> [Data supplied]:
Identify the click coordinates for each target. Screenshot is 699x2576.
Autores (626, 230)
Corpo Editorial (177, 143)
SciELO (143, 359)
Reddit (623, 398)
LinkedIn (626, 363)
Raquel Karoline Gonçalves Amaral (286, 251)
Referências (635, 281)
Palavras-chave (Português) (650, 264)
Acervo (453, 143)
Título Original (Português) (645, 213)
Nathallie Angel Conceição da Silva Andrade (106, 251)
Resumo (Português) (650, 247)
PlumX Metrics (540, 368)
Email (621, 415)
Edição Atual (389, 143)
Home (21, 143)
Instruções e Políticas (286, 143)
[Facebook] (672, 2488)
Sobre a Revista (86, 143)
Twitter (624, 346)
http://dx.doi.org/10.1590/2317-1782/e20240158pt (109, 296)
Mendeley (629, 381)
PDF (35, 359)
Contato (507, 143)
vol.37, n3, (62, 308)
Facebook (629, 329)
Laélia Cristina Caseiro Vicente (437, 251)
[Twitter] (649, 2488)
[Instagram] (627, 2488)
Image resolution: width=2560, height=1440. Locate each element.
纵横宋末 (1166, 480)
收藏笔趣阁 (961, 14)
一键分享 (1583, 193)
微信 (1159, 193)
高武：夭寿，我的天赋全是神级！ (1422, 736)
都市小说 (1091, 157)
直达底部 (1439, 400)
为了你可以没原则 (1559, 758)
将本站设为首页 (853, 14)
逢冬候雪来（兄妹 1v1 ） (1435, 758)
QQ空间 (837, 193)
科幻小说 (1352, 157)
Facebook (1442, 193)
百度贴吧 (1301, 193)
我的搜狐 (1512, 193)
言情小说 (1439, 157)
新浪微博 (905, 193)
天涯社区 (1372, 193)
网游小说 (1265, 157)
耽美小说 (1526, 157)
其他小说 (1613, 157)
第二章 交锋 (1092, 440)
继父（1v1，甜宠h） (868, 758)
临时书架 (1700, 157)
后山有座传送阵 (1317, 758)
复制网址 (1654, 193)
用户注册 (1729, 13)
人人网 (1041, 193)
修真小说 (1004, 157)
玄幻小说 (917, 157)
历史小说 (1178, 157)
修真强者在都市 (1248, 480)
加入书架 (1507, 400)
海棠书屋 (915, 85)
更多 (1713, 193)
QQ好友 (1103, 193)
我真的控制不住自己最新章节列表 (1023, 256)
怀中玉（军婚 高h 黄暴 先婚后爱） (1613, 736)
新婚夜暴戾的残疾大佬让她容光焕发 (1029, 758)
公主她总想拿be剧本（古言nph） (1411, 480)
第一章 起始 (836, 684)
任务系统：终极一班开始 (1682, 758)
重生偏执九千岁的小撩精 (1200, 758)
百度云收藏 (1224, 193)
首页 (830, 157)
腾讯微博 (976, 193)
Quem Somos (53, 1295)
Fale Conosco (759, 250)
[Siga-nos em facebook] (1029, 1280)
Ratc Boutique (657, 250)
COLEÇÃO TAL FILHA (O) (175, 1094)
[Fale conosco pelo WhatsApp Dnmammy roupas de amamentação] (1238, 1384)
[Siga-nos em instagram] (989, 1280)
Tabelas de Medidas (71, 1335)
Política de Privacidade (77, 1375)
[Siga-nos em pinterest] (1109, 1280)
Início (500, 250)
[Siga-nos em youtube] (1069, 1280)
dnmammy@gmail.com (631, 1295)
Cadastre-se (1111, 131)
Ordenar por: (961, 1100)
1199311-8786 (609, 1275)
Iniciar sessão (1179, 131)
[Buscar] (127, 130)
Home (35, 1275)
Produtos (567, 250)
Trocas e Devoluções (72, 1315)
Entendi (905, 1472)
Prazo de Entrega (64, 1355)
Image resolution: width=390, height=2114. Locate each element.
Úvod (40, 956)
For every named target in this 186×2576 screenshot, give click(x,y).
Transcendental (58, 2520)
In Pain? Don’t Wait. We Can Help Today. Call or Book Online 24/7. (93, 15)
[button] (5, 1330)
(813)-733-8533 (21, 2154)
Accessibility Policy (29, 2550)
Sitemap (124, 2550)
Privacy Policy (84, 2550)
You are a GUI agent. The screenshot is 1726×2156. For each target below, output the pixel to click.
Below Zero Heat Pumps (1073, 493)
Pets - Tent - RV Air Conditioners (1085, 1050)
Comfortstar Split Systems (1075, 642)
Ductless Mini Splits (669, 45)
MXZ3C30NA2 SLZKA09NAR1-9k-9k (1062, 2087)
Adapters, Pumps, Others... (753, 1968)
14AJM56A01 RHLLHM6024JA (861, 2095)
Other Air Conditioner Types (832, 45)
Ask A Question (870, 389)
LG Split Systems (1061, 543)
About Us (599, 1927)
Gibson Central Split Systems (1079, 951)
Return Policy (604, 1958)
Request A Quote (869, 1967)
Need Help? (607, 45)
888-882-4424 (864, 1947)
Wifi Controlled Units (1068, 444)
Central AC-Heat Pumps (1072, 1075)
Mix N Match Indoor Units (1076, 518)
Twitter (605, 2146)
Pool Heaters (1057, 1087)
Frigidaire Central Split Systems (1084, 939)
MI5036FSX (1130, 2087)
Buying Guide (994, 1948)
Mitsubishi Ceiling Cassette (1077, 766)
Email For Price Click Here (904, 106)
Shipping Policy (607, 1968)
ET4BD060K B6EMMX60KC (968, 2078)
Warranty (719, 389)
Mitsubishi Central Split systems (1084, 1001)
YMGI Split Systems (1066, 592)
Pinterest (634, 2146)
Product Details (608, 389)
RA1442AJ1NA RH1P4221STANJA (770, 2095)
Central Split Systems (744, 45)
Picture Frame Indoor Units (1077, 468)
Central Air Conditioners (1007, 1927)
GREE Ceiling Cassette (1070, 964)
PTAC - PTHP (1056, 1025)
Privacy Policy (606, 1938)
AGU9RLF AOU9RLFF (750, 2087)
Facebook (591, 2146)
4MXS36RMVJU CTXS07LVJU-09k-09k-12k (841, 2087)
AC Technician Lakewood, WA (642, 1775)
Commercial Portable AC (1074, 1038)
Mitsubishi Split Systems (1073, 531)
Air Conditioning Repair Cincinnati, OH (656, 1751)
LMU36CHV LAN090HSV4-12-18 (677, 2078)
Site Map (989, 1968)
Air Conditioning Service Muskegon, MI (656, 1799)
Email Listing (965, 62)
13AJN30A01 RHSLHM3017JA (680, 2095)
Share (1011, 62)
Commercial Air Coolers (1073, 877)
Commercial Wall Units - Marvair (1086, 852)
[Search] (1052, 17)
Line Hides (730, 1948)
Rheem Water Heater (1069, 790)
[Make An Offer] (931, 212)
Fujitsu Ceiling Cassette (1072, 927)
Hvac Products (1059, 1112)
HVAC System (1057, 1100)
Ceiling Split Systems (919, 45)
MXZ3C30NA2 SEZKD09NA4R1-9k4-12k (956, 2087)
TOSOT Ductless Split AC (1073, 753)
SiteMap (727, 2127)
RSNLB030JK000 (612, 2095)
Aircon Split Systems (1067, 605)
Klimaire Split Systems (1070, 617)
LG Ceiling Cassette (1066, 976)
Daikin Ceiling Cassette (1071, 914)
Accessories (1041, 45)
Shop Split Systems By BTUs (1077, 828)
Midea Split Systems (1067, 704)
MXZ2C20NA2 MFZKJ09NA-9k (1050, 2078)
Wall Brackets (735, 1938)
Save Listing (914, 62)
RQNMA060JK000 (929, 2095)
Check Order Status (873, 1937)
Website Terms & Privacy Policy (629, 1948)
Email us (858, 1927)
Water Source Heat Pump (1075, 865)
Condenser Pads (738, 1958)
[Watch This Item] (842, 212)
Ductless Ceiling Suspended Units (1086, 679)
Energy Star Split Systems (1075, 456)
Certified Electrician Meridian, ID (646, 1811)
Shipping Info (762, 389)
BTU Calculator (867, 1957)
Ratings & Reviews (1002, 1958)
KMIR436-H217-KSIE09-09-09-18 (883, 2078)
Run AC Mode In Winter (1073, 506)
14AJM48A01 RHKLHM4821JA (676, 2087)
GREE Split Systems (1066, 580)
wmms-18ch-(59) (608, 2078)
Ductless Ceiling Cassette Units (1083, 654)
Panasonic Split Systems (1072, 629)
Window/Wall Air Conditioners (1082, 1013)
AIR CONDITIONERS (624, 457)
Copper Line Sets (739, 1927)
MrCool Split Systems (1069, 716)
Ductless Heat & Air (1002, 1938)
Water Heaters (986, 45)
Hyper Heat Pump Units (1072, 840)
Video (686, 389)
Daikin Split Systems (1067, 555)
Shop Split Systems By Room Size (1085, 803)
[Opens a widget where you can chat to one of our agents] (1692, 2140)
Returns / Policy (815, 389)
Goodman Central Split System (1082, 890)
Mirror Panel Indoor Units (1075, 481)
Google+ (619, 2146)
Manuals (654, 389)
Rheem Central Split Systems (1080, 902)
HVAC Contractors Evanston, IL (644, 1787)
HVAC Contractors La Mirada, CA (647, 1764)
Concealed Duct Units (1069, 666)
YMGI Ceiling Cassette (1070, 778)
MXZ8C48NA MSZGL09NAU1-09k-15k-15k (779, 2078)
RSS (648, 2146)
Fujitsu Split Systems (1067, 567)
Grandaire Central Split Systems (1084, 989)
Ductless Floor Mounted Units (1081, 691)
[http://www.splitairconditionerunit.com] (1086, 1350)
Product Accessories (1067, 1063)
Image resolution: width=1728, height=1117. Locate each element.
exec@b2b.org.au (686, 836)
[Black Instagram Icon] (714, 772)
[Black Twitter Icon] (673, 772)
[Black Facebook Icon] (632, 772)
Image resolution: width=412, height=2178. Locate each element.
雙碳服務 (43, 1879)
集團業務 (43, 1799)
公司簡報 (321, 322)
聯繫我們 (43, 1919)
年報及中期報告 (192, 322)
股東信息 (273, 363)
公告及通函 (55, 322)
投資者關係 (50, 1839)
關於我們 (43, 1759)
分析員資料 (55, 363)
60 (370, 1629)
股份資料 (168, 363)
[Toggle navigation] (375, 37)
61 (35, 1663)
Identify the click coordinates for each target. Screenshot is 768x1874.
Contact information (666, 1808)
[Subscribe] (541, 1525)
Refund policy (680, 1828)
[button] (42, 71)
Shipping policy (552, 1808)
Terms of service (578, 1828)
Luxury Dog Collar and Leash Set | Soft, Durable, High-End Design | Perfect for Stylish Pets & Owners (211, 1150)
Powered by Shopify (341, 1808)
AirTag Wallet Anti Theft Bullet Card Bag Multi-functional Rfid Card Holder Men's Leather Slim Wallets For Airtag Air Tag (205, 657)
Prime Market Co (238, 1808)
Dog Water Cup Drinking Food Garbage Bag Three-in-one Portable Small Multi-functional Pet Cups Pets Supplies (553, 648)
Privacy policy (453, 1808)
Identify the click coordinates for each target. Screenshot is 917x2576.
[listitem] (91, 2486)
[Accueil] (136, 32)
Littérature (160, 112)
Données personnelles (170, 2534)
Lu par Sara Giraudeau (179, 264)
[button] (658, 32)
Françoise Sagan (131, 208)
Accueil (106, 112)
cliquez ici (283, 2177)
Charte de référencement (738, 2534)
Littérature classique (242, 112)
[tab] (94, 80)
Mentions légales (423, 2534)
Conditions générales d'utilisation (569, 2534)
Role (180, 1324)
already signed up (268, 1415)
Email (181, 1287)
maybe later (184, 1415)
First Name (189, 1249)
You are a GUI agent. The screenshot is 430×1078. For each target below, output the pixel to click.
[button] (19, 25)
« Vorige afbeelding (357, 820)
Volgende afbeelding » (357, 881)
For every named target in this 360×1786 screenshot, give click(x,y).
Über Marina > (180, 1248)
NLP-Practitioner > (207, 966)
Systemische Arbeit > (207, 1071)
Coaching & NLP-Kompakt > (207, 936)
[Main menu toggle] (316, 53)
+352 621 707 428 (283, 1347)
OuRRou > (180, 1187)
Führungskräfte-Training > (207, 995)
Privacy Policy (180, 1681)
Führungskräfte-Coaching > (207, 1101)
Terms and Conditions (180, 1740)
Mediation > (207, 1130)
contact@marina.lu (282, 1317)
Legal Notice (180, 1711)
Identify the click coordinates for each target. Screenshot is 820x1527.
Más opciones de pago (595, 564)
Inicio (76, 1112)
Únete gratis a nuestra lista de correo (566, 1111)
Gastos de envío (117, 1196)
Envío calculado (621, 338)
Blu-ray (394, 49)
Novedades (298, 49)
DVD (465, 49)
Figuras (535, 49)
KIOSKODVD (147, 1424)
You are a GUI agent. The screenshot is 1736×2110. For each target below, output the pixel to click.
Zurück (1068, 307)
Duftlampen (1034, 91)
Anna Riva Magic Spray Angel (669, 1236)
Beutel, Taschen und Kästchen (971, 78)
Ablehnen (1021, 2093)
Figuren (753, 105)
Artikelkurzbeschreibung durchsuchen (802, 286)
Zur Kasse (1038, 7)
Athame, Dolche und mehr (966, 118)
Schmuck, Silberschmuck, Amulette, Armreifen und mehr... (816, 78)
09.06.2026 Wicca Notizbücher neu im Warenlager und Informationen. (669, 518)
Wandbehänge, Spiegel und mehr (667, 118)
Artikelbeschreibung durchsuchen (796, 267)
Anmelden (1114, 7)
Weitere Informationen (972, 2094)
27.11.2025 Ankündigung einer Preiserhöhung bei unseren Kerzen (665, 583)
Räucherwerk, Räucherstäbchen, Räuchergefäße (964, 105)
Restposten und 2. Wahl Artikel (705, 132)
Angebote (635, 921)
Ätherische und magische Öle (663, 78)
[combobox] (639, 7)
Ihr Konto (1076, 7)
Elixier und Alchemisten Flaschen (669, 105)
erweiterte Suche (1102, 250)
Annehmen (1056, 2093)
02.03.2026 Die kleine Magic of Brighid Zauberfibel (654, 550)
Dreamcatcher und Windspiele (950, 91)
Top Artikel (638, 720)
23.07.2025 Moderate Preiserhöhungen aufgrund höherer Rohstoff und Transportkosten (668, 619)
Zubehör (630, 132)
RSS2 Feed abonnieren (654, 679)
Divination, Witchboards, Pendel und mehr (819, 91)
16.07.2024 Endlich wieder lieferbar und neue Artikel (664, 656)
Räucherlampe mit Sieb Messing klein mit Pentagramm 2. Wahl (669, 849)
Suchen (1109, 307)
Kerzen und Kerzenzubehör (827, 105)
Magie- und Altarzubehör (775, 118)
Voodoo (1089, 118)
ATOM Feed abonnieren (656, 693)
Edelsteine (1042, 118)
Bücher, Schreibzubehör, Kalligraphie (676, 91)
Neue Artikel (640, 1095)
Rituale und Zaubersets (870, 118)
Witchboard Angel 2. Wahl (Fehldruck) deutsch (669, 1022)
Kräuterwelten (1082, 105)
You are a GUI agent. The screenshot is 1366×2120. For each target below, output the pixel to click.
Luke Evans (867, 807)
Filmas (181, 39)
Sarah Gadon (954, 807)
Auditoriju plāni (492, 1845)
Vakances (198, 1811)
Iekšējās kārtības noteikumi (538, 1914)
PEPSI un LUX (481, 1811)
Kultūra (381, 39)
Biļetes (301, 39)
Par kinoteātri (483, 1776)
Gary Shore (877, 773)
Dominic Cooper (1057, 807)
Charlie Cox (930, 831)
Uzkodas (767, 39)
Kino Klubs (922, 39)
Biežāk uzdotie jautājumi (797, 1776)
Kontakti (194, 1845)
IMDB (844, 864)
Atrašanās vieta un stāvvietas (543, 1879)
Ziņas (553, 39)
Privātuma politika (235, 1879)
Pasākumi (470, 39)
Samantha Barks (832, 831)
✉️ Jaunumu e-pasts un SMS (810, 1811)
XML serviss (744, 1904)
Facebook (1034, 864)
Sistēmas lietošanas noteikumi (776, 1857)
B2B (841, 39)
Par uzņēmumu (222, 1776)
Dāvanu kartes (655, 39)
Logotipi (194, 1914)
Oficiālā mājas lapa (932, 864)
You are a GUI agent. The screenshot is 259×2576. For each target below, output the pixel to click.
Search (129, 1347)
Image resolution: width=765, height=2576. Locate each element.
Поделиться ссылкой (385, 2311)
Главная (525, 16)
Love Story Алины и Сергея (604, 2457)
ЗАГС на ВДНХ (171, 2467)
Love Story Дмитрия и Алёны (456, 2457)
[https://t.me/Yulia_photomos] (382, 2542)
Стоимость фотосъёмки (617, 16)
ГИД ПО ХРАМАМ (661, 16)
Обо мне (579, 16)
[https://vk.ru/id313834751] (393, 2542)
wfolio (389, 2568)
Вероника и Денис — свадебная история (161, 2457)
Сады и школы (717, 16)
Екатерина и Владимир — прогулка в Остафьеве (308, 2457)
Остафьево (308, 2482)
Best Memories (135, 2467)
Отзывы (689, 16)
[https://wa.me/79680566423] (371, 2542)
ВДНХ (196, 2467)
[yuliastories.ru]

> [Work to be completed]:
Once you find the line with "Duftlampen (1034, 91)" above, print it and every line after it up to and including the line with "Anmelden (1114, 7)", exactly as written and nothing else.

> [Result of this task]:
Duftlampen (1034, 91)
Anna Riva Magic Spray Angel (669, 1236)
Beutel, Taschen und Kästchen (971, 78)
Ablehnen (1021, 2093)
Figuren (753, 105)
Artikelkurzbeschreibung durchsuchen (802, 286)
Zur Kasse (1038, 7)
Athame, Dolche und mehr (966, 118)
Schmuck, Silberschmuck, Amulette, Armreifen und mehr... (816, 78)
09.06.2026 Wicca Notizbücher neu im Warenlager und Informationen. (669, 518)
Wandbehänge, Spiegel und mehr (667, 118)
Artikelbeschreibung durchsuchen (796, 267)
Anmelden (1114, 7)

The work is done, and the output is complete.